Página:
Sunday 27 March 2011

Uma boa ideia mais uma série de outras notas

Tenho andado rabugenta, para não dizer completamente podre, com os vizinhos de cima, desde o dia em que me mudei para este T2 nos Prazeres. As razões prendem-se com o facto de viver num prédio de 1930, com chão de madeira e, last but not least, com os graciosos passos de elefante, (correspondentes a um 9 na escala de Richter) da senhora que vive por cima. Costumo dizer, sem ponta de exagero, que por cima de mim vivem o King Kong e o Godzilla, tal é a forma como a minha casa treme a cada vez que os répteis lá de cima dão um passinho. Cresce-me um fervor homicida por aqui a cima só de pensar. Grr.

Assim, e porque levo com isto há meses (e pago a minha pequena fortuna de renda sem um segundo de atraso), desde as 8 da manhã até a partir do momento em que chego do trabalho, e já para não dizer que não há um minuto de silêncio ao fim de semana, ocorreu-me começar um blog onde as pessoas pudessem partilhar as suas más experiências em casas alugadas. Talvez assim os que planeiam tornar-se inquilinos algures em Lisboa tivessem um sítio onde se pudessem certificar de que o imóvel não estaria na lista negra (quer por causa do barulho, ou por algum vizinho anti-social, ou porque os níveis de radão são elevadérrimos e ainda por cima tem uma infestação de pulgas carnívoras, sei lá, qualquer coisa desde que não seja mentira ou abertamente difamatória). Gosto tanto da minha ideia que de hoje não passa.

Felizmente, em breve irei dizer adeus  para nunca mais aos meus ilustres vizinhos,  ávido comedor de bolo-rei, Prof. Cavaco mais a sua Senhora, e vou, felicíssima, de tralhas e bagagens para um appartement maneirinho ali para os lados do Chiado. Um último piso, que é para nunca mais levar com criaturas que quiçá tenham passado ao lado de uma brilhante carreira como percussionistas dos Stomp.




Agora numa nota completamente diferente: fui ver o último do Godard, o Filme Socialismo. Fiz figura de imbecil por duas razões. Senão vejam (e julguem-me quanto quiserem, que eu mereço): em primeiro lugar (e esta não conta senão a soma dava três), fui cheia de convicção e a sentir-me esperta e intelectual comó raio, ver o novo do Jean-Luc porque tinha adorado o A Bout de Souffle e o Pierrot Le Fou. Eram filmes que me tinham alargada horizontes, feito sonhar e me tinham enriquecido a sensibilidade, pelo que achei que a coisa nunca poderia correr mal. Contudo, a coisa tornou-se vergonhosa quando, ainda que soubesse que ia estar diante de 140 minutos de uma sublime experiência cinematográfica, fui na mesma buscar um balde de pipocas Menu Super Mega Épico.
Problema nr.1.: comer pipocas durante um filme para intelectuais - PÉSSIMA IDEIA. Muito mau aspecto. Naturalmente, quando me viram subir pelas escadas acima de balde debaixo do braço, todos aqueles finórios com cabelos desgrenhados e óculos de massa estabeleceram para si mesmo que eu era uma totó qualquer que se enganou na sala e que tinha pago o bilhete para ver o Titanic 3 e nem QI tinha para achar a sala certa. Felizmente, esta auto-estima à prova de desdém e ter avançado com confiança para o meu lugar. Também ajuda ter desenvolvido uma sofisticadíssima técnica para comer as ditas pipocas: quando há silêncio no filme deixo-me estar quietinha e quando há barulho enfio tantas quanto puder na boca e mastigo-mastigo-mastigo. Não falha.

Excertos de dados:
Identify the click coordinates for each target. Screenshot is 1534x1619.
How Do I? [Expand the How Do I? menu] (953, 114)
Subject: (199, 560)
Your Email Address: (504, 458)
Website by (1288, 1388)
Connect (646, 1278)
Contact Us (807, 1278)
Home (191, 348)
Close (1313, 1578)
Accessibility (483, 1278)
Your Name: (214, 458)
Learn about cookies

Tarefas a realizar:
A) Segundo a página, quantos minutos dura o Filme Socialismo?
B) Imprima o trecho da página que começa em "Agora numa nota" e termina em "Super Mega Épico.".

Lista de respostas:
A) 140 minutos.

B)
Agora numa nota completamente diferente: fui ver o último do Godard, o Filme Socialismo. Fiz figura de imbecil por duas razões. Senão vejam (e julguem-me quanto quiserem, que eu mereço): em primeiro lugar (e esta não conta senão a soma dava três), fui cheia de convicção e a sentir-me esperta e intelectual comó raio, ver o novo do Jean-Luc porque tinha adorado o A Bout de Souffle e o Pierrot Le Fou. Eram filmes que me tinham alargada horizontes, feito sonhar e me tinham enriquecido a sensibilidade, pelo que achei que a coisa nunca poderia correr mal. Contudo, a coisa tornou-se vergonhosa quando, ainda que soubesse que ia estar diante de 140 minutos de uma sublime experiência cinematográfica, fui na mesma buscar um balde de pipocas Menu Super Mega Épico.